* _SUPPLIED RECORDS_
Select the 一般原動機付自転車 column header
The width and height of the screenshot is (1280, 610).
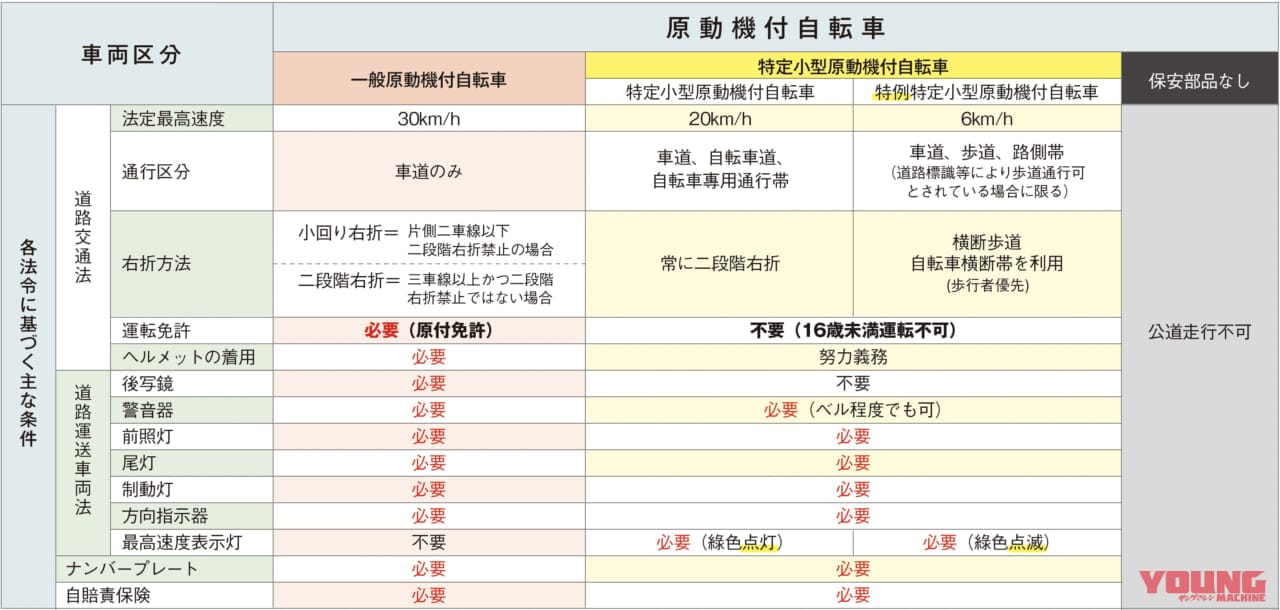coord(429,79)
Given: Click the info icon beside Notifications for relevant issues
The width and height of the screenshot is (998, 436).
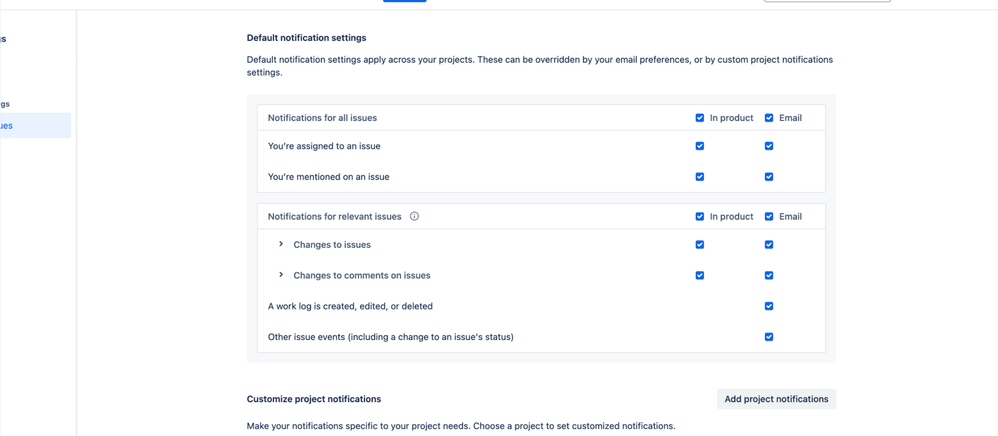Looking at the screenshot, I should point(414,216).
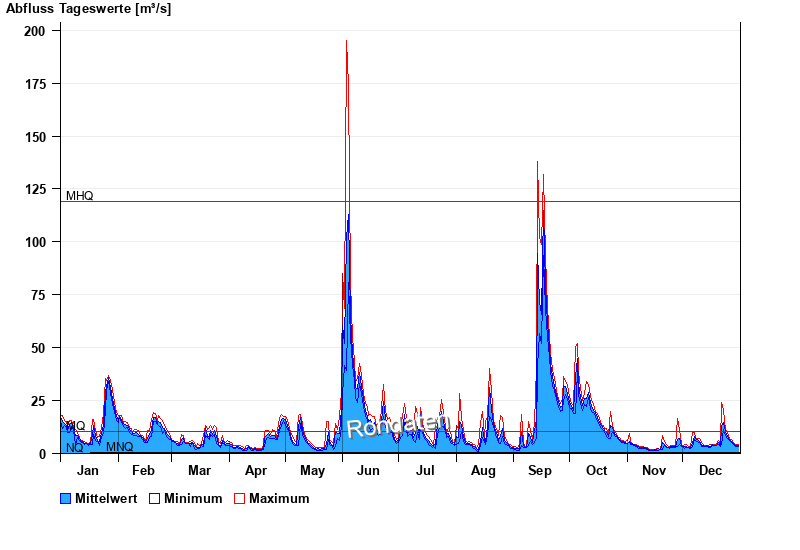Select the Jun month label
800x550 pixels.
point(368,471)
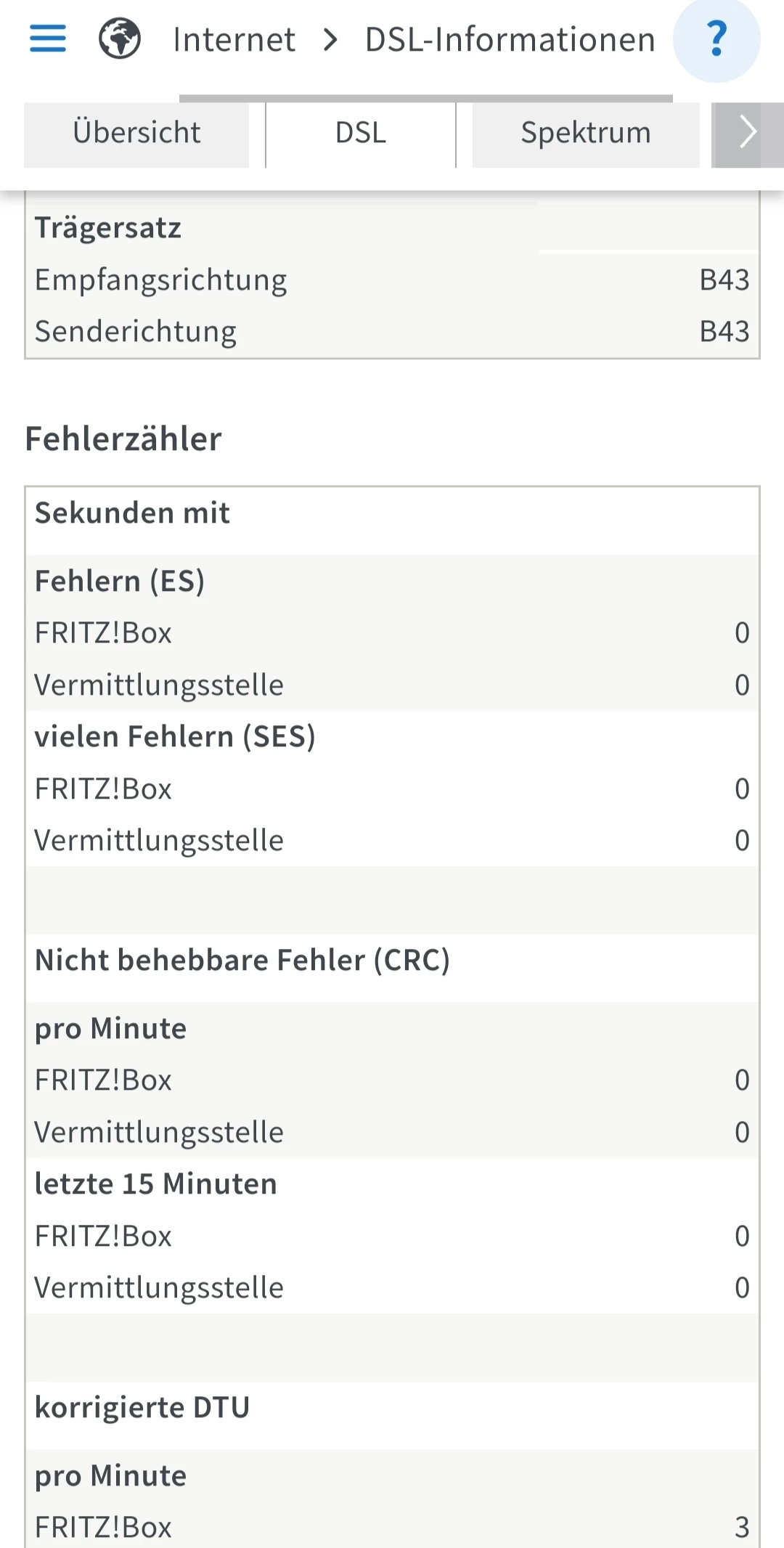Click the korrigierte DTU header

tap(142, 1408)
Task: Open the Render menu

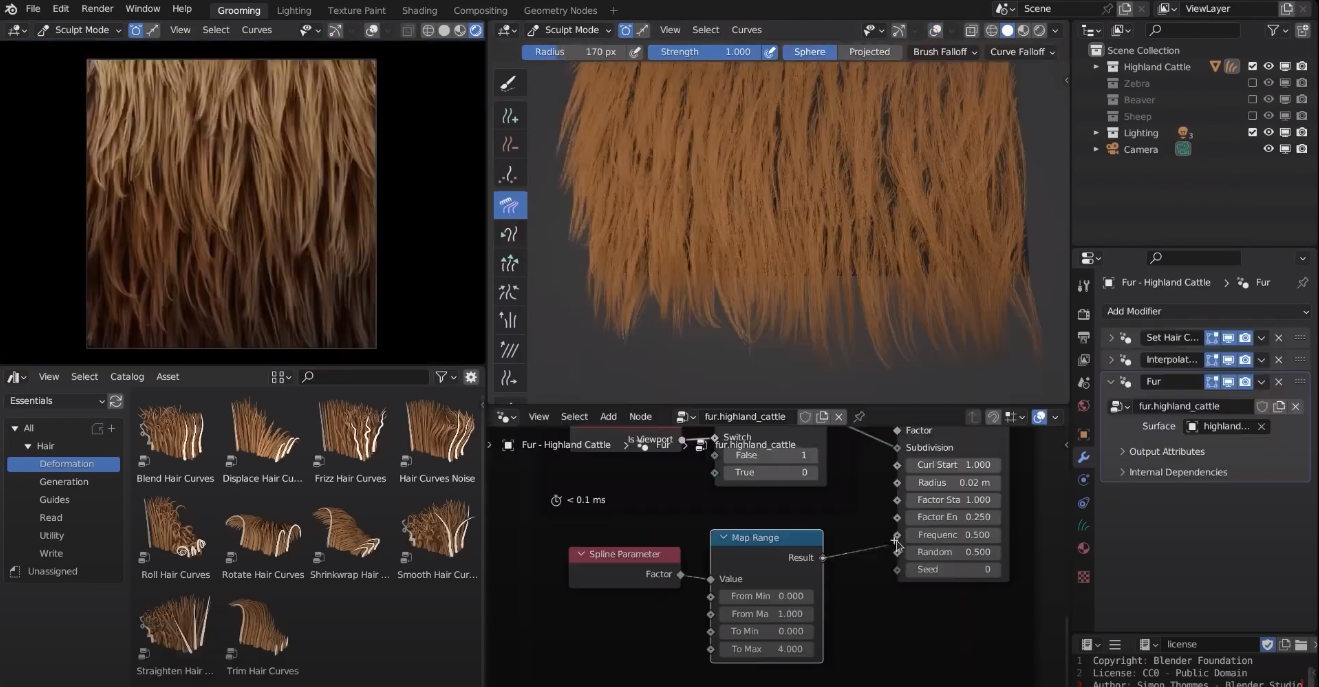Action: [97, 9]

* _PROBLEM TO SOLVE_
Write the lines from the one containing "Given: Click the" through the end of the data above exactly as they appear, and do not carry over any picture.

* _ANSWER FOR THIS EXERCISE_
Given: Click the info icon beside Notifications for relevant issues
The width and height of the screenshot is (998, 436).
Looking at the screenshot, I should point(414,216).
Select the Jun month label
800x550 pixels.
point(368,471)
Click the korrigierte DTU header

tap(142, 1408)
Task: Open the Render menu

Action: [97, 9]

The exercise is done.